Sunday, June 12, 2022

GREAT TALKER IS GOOD LISTNER

    I have been in medicine for many years and I have realized that many times all that one has to do is to listen to a patient's story . Now I can also say that many times the diagnosis is simple or straight forward and the talk may not help e.g. straight forward asthma. But when there is a diagnostic dilemma we need more history , so we can order tests that can clinch the diagnosis rather than ordering tests that may take us on wrong path and delay in knowing what a patient has. That brings me to my story for today. 

     I had known this patient from my evaluation in office . He was 73 years old and was quite obese. He seemed to have sleep apnea, but did not want sleep apnea. He had also smoked and had COPD - the disease that one gets due to smoking. He had be started on oxygen and his activity level was very limited and he had not done any diet. He went to ER one day. He felt weak. The ER doctor saw him and did some routine tests and was admitted .The hospital doctor saw him and at the request of patient. I happen to see the doctor and he told me that he has admitted my patient and has called me for the consult ,but 'he looked ok and should be ready to ho home in 1-2 days . ' I went to see the patient. He had his family with him . I asked him as to what was the reason that he came to ER he was not short of breath but felt weak. I told him to tell me what exactly happened . So he told me that he was sleeping on floor - rather unusual thing in this country. But then when he tried to get up he could not  and he had to crawl to his bedroom. He barely pulled himself in the bed  and then when he had to go to kitchen he had to crawl again and so then his family called 911 and he was brought to ER. I am a lung specialist .But I told him to raise his arms and he could barely do it  and to me it looked like shoulder problem may be rotator cuff injury , but he told me that it was worse than his usual shoulder problem. I asked him to raise the legs  and he could not. His oxygen saturation was ok and his lungs were clear . His chest X- ray was fine and routine blood tests were OK. But I was concerned about his weakness and so I ordered CT scan of cervical - neck spine and also Lumbar spine  and consulted a neurologist. 
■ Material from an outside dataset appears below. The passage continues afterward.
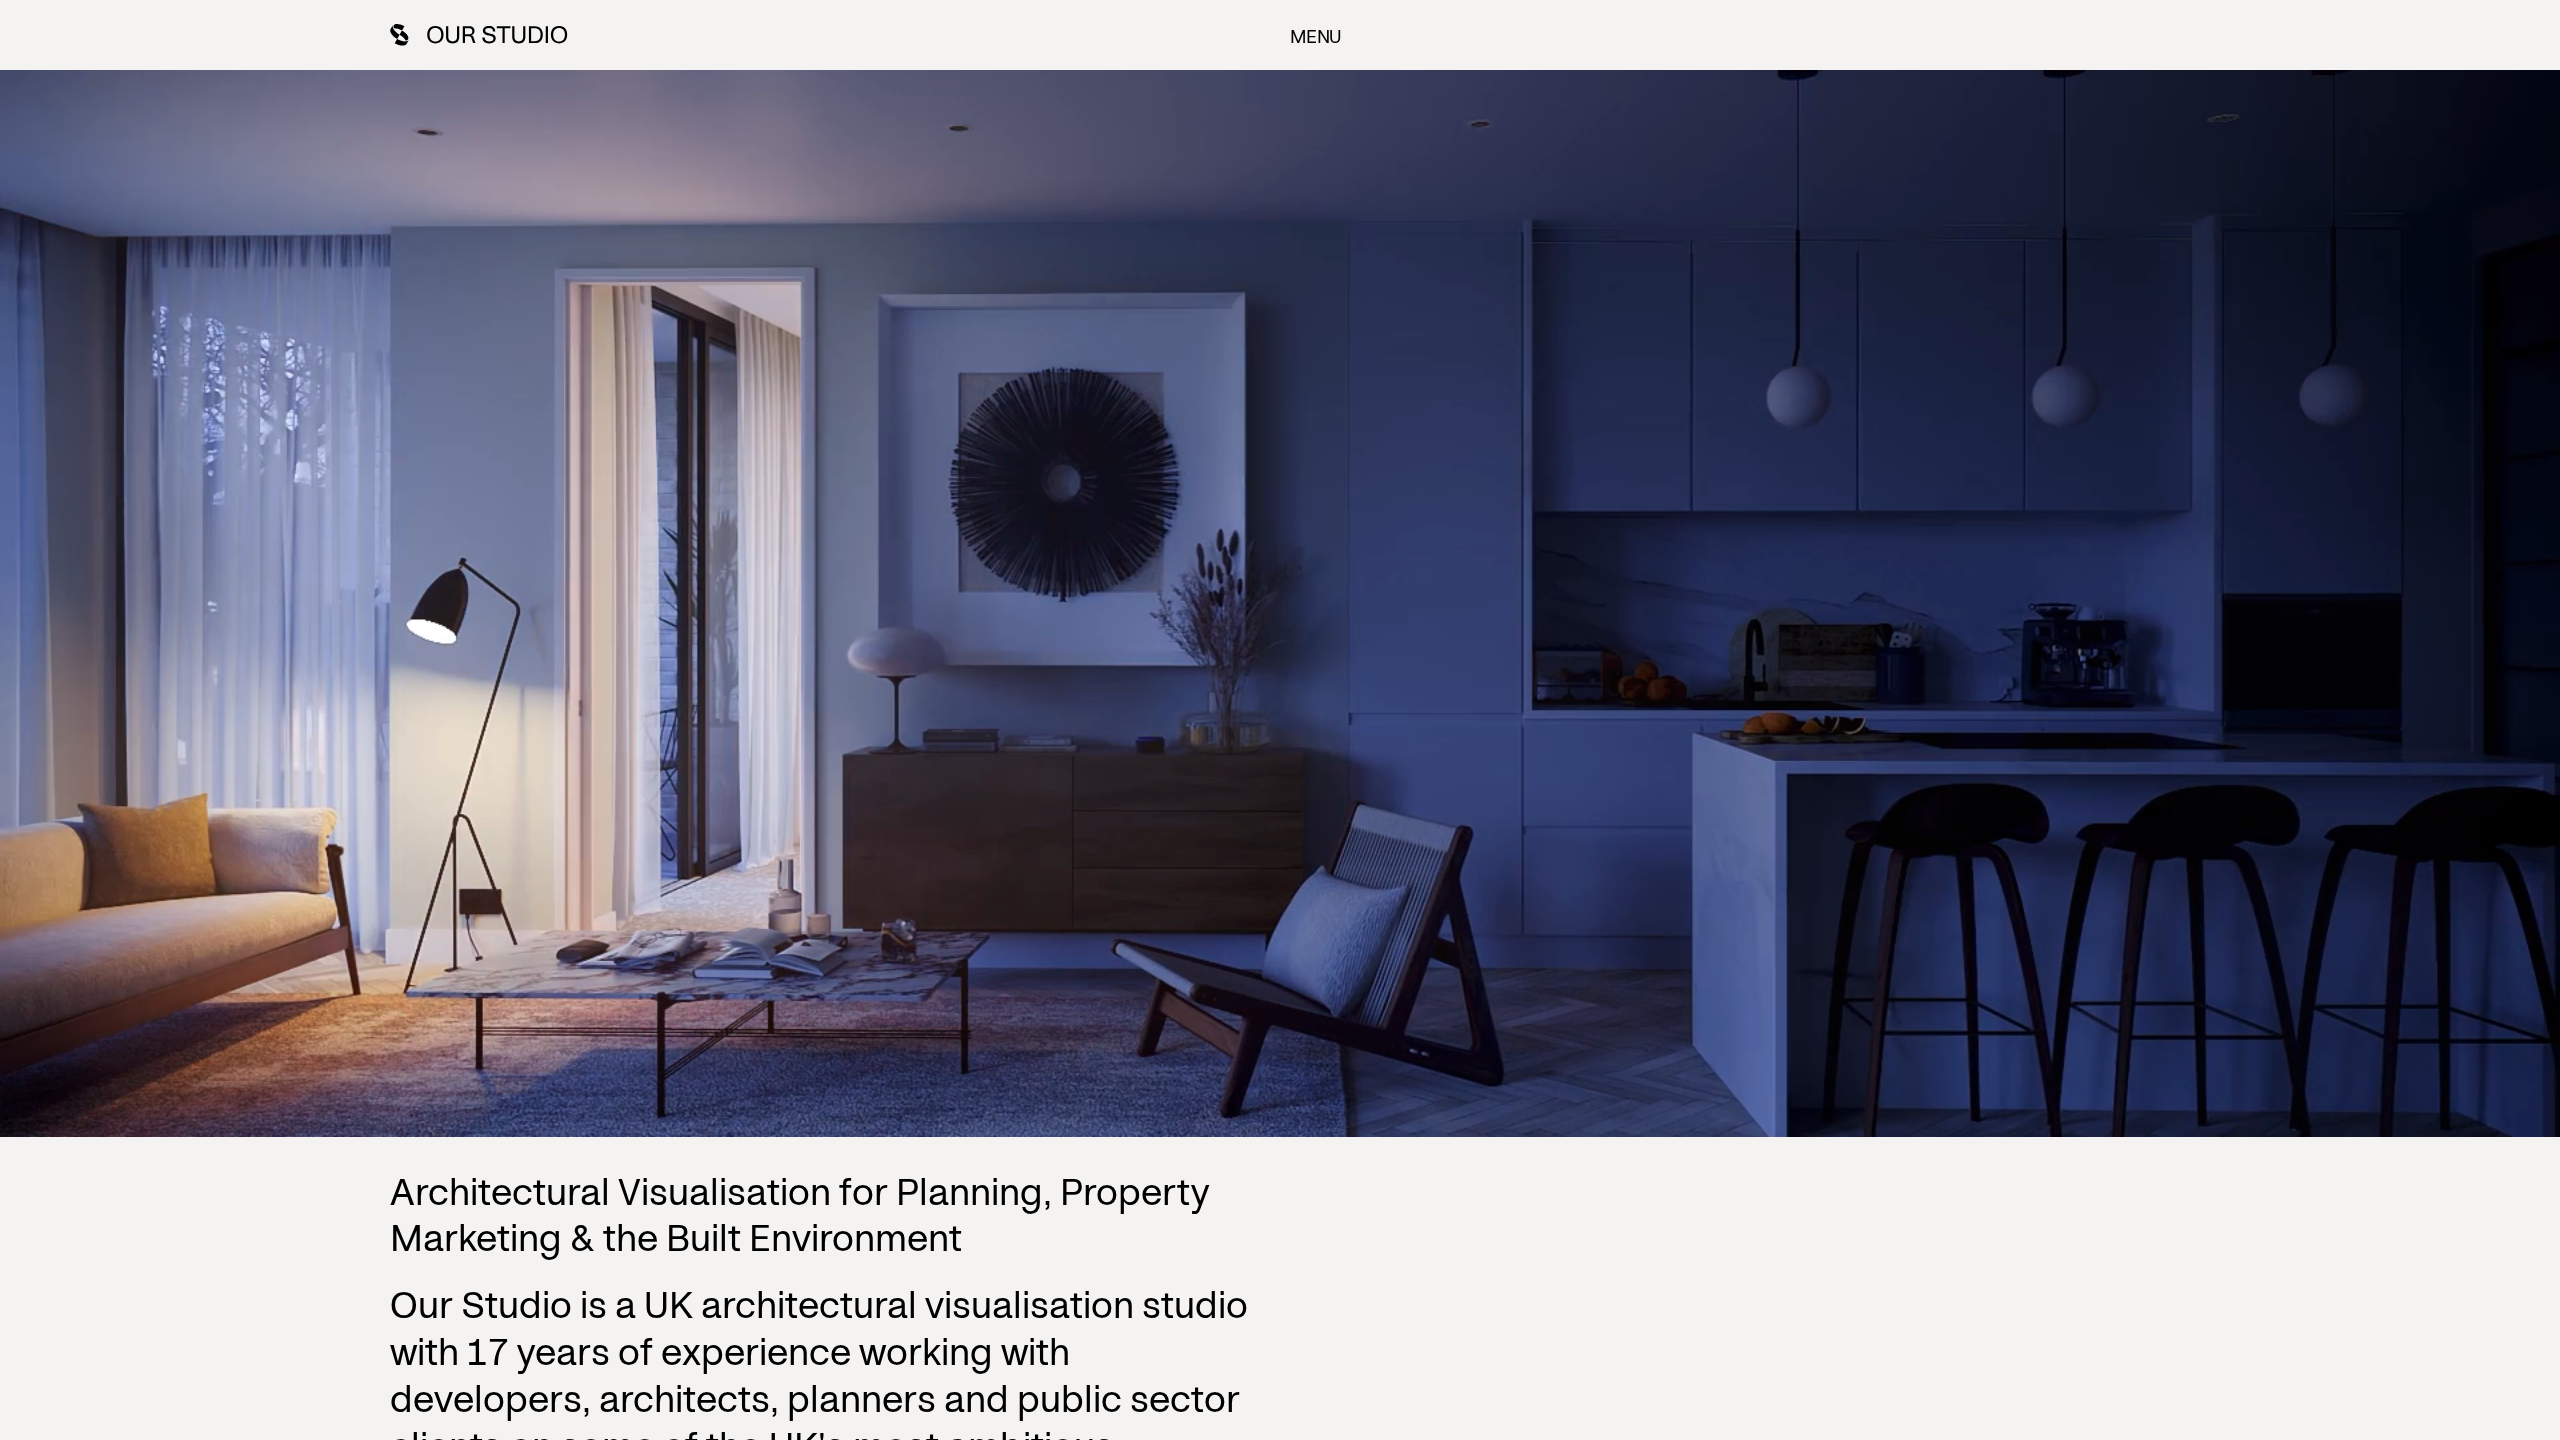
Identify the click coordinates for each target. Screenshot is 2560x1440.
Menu (1315, 35)
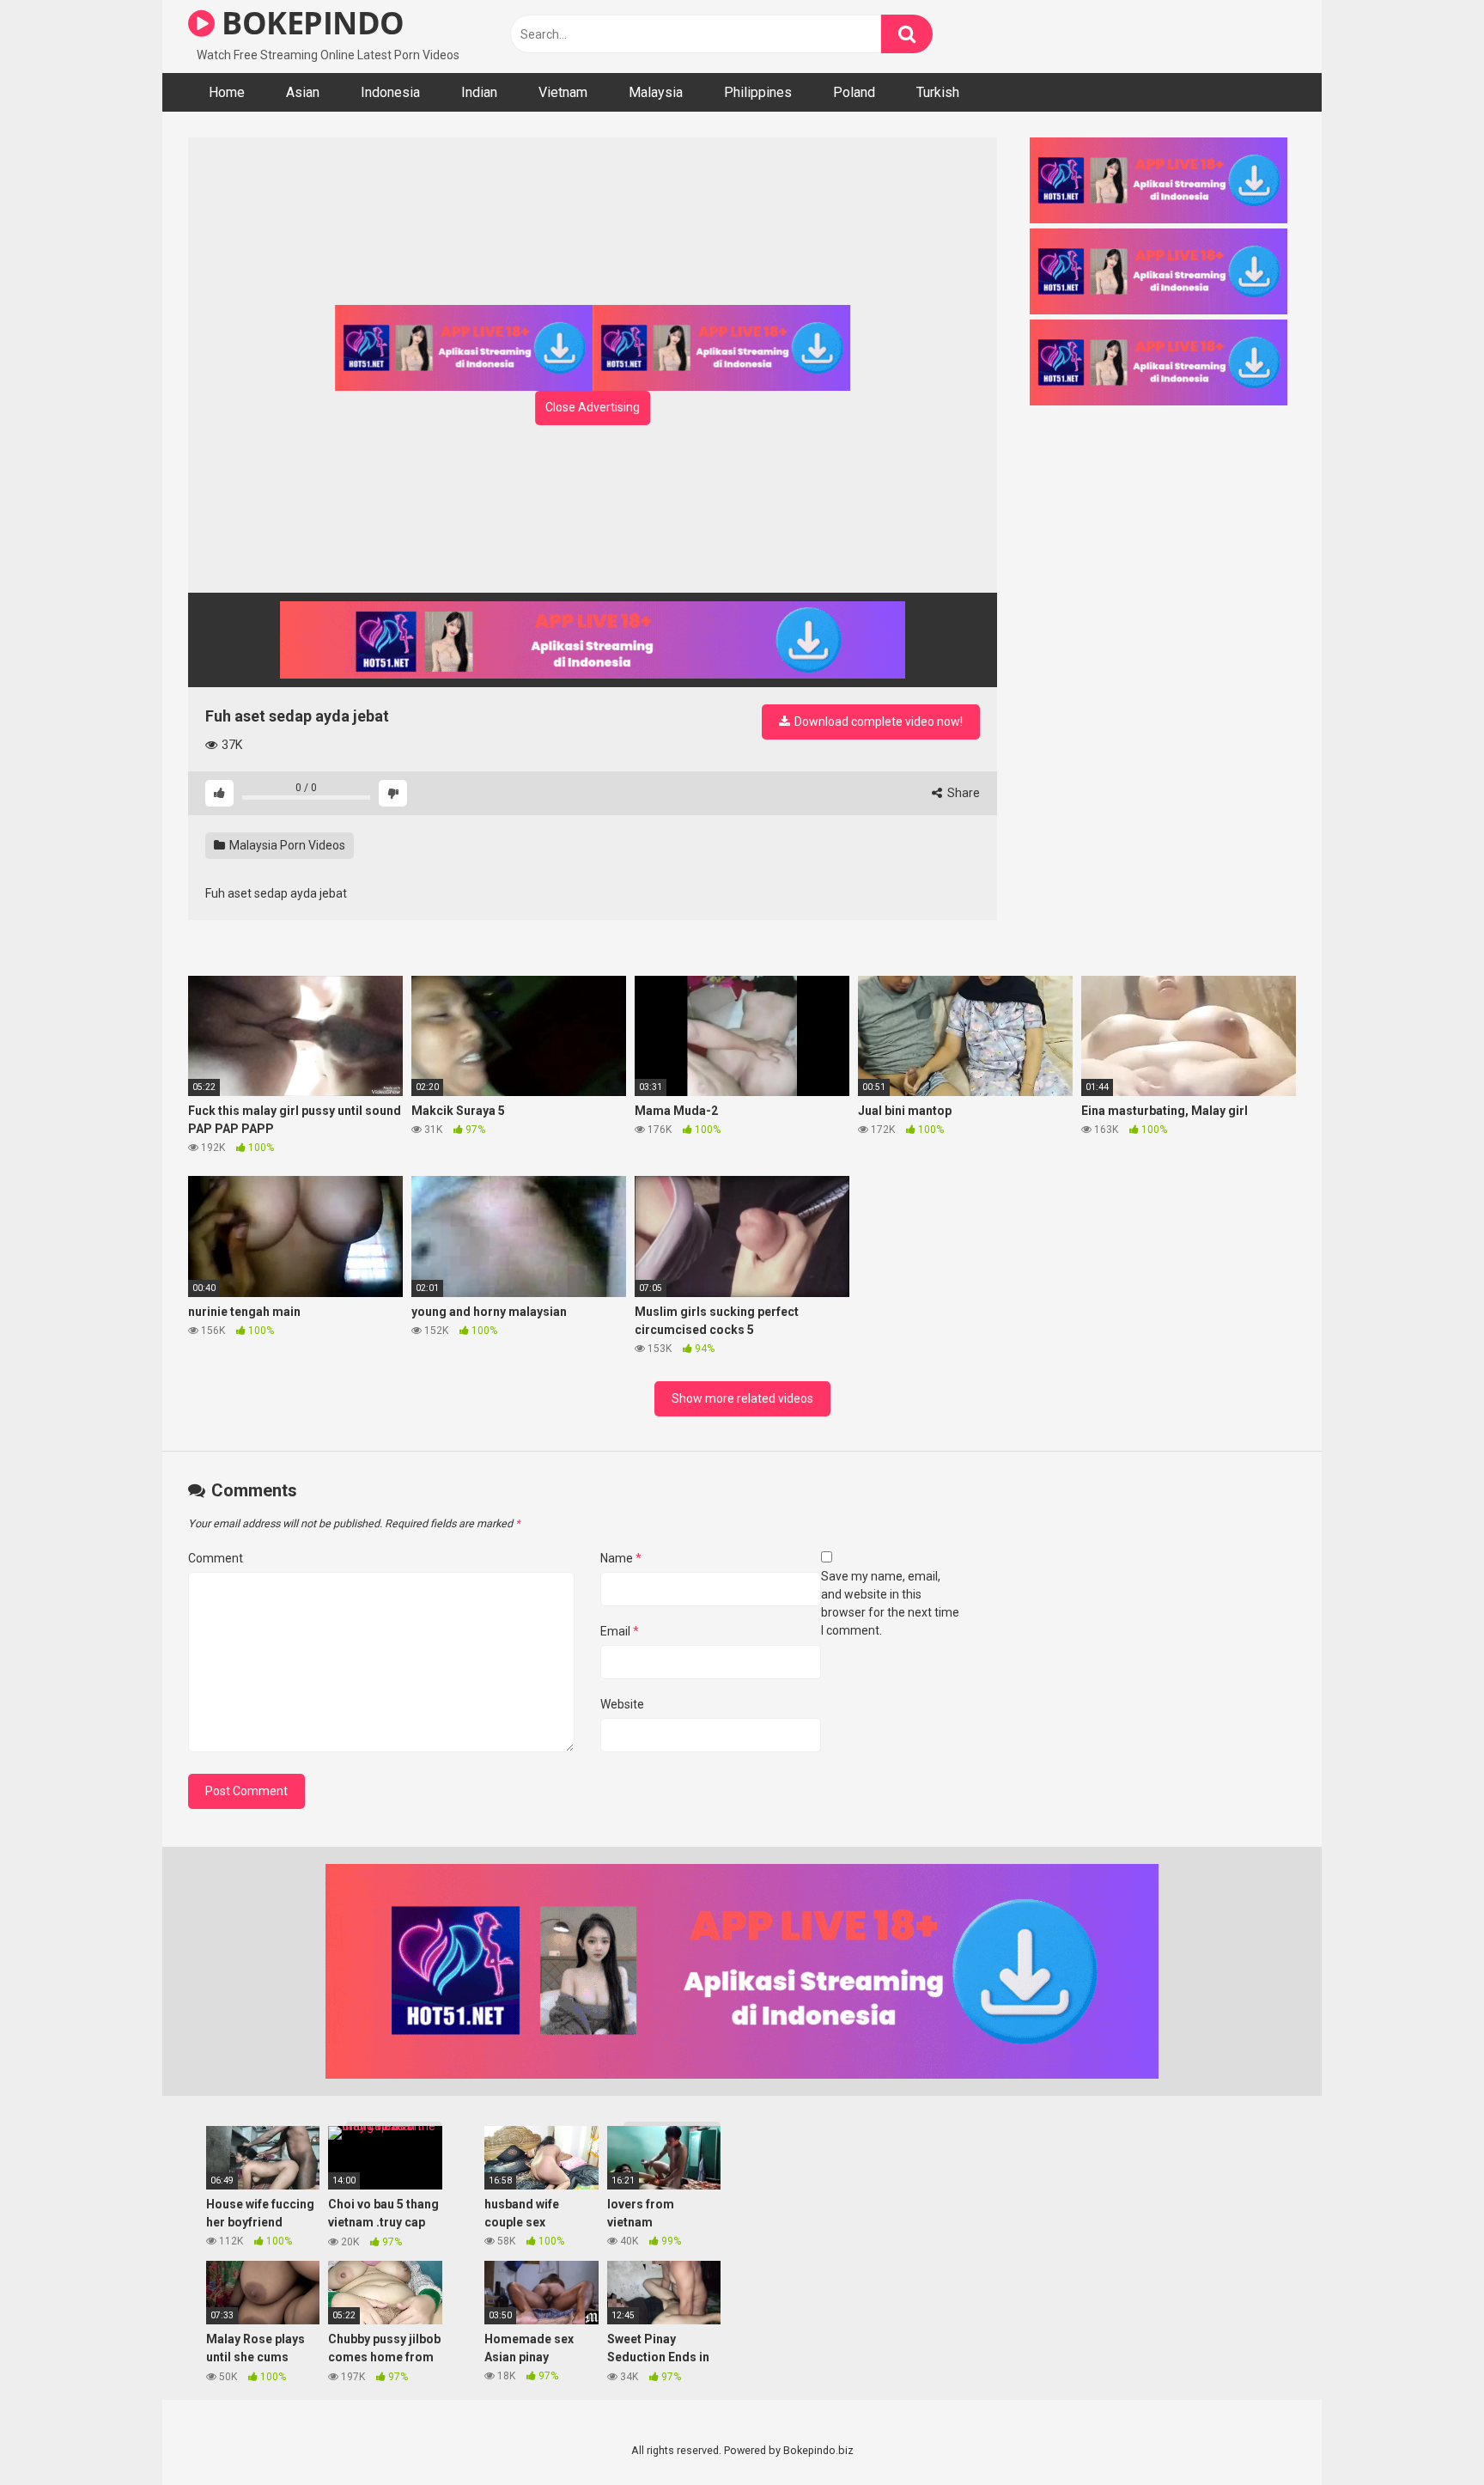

     The scans were done  and they showed as expected lots of arthritis. So then the neurologist ordered a MRI of spine  and concluded that he had a SPINAL STROKE . He suggested physical therapy. He felt that there was issue with spine  and that will need physical therapy and some time . He signed off the case. Next day he looked weak and little short of breath  and then I send him to a monitor bed as I was concerned about worsened neurological status . The spinal stroke is where the function bellow  certain level of the spinal cord there is muscle weakness or paralysis. I talked to him and his family. I told them about my fear that he may have paralysis of breathing muscles and then may need respirator. He told me that he would never go on respirator  and wanted to sign papers right there . His family also felt the same thing and so we made him DNR . I called the neurologist  and talked to his associate as he was not in the office  and told him my fear of what is called ASCENDING POLYNEUROPATHY. In this condition the weakness ASCENDS from lower level to higher level So when respiratory muscles get involved then one cannot breath. He came in and agreed  and started treatment. Patient did not want any artificial support to sustain life  and so in next 24 hours he passed away. 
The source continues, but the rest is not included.